Termos em que, sem prejuízo da obrigação deste Tribunal de suscitar uma pronúncia, por parte da jurisdição da União Europeia, acerca do tema da violação do regime dos auxílios de Estado, através do mecanismo do reenvio prejudicial para o Tribunal de Justiça da União Europeia, conforme acima desenvolvido, deve o presente recurso ser julgado procedente, por provado, com todas as consequências legais, designadamente a anulação da Sentença recorrida”.
Não foram produzidas contra-alegações.
Por Decisão Sumária de 13/10/2023, o TCAN decidiu declarar esse Tribunal incompetente, em razão da hierarquia para conhecer do presente recurso e declarar competente, para esse efeito, o Supremo Tribunal Administrativo.

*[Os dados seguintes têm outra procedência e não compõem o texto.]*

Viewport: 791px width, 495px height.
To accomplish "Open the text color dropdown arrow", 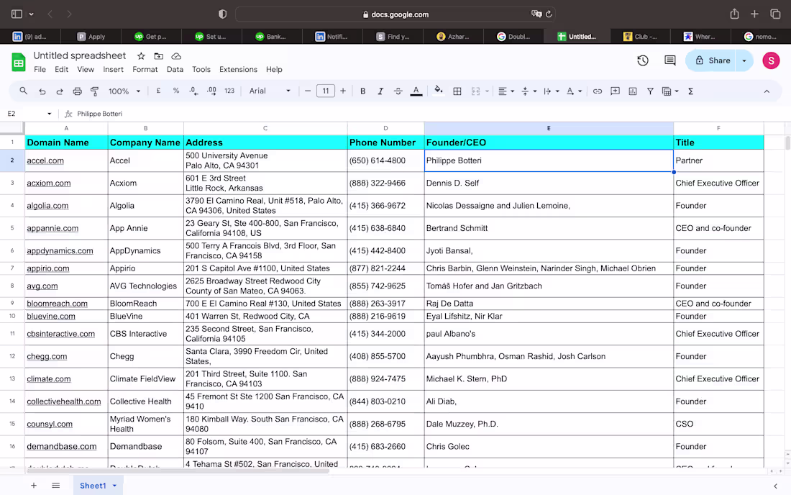I will [416, 91].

Remetidos os autos ao STA e notificado, nos termos do art. 146.º, n.º 1, do CPTA, o Exmo. Procurador-Geral Adjunto pronunciou-se no sentido de acompanhar o Parecer exarado pelo Ministério Público em 2ª instância, o qual tem a seguinte fundamentação:
I – Objeto
Em 15.05.2023, no âmbito do processo de impugnação, a impugnante sociedade A... S.A. (com o NIPC nº ...75 e sede social na Rua ..., ... ..., concelho ...) veio interpor, ao abrigo do artigo 280º, nº 1 e ss. do Código de Procedimento e Processo Tributário (CPPT), recurso jurisdicional, visando a sentença recorrida proferida pela Meritíssima Juiz de Direito do TAF do Porto, de 20.07.2021, que julgou improcedente a presente impugnação e absolveu do pedido a Autoridade Tributária e Aduaneira (AT), com a consequente manutenção na ordem jurídica do ato de liquidação impugnado sobre a Taxa de Segurança Alimentar Mais (TSAM) emitida pela Direção Geral de Alimentação e Veterinária (DGAV) pertencente ao Ministério da Agricultura e do Mar, no valor de 2.644.690,54 € com data limite de pagamento voluntário em 07.08.2021 e 31.10.2021.

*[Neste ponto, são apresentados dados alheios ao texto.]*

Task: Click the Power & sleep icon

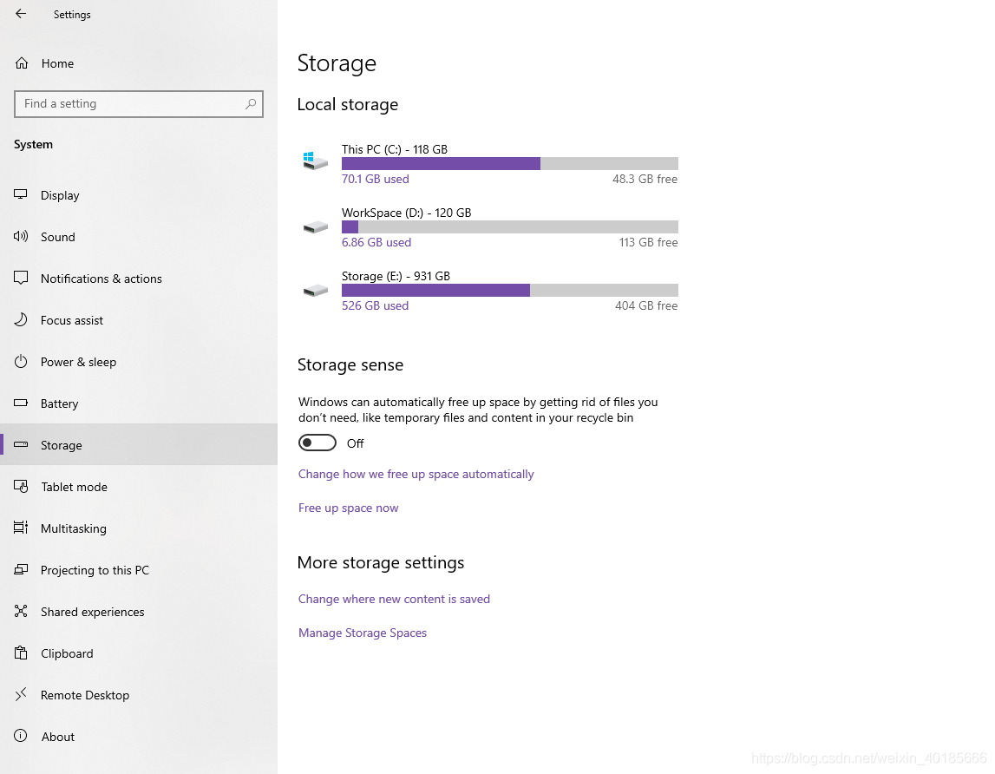Action: (21, 361)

A impugnante/recorrente, termina formulando o seu pedido onde requer que, sem prejuízo da obrigação deste Tribunal de suscitar uma pronúncia, por parte da jurisdição da União Europeia, acerca do tema da violação do regime dos auxílios de Estado, através do mecanismo do reenvio prejudicial para o Tribunal de Justiça da União Europeia, conforme acima desenvolvido, deve o presente recurso ser julgado procedente, por provado, com todas as consequências legais, designadamente a anulação da Sentença recorrida.
Em 16.05.2023, o MP na 1ª instância e a AT foram notificados para, querendo, apresentarem resposta às alegações de recurso da impugnante, o que pese embora não o fizeram. (cf. fls. 345 e 346 do SITAF).

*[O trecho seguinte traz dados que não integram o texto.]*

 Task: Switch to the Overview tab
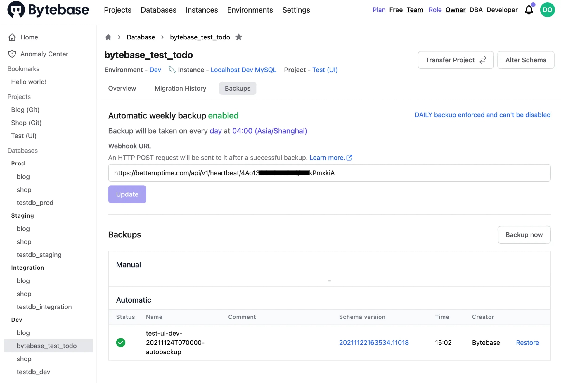click(122, 88)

Em 04.07.2023, ao abrigo do artigo 282º, nº 5 do CPPT, a Meritíssima Juiz de Direito a quo proferiu despacho judicial onde ordenou a subida dos autos a esta superior. (cf. fls. 348 do SITAF).
Subidos os autos a este Venerando Tribunal, ao abrigo dos artigos 14º, nº 2 e 288º, nº 1 do CPPT cumpre o MP nesta instância, em defesa da legalidade democrática, emitir parecer.
É o que faremos de imediato.
IIDo mérito da questão
Compulsado os autos, aderimos – fazendo nossos - na íntegra os argumentos de facto e de direito, fundamentos e parte dispositiva aduzidas na douta sentença recorrida, a qual damos por integralmente reproduzida para todos os efeitos legais. (cf. fls. 237 e ss. do SITAF).
Sem prejuízo, ainda diremos o seguinte.
A recorrente motivou o seu recurso e apresentou conclusões nas quais suscita a verificação dos mesmos vícios de inconstitucionalidade da liquidação da TSAM que já tinha invocado na 1ª instância.
Nos termos do artigo 103.º n.º 2 da Constituição da República Portuguesa (CRP), que estabelece o princípio da legalidade fiscal, os impostos são criados por lei, que determina a incidência, a taxa, os benefícios fiscais e as garantias dos contribuintes.
Estes são os elementos essenciais do imposto.
Ninguém pode ser obrigado a pagar impostos que não hajam sido criados nos termos da Constituição, que tenham natureza retroativa ou cuja liquidação e cobrança se não façam nos termos da lei - artigo 103.º, n.º 3 da CRP.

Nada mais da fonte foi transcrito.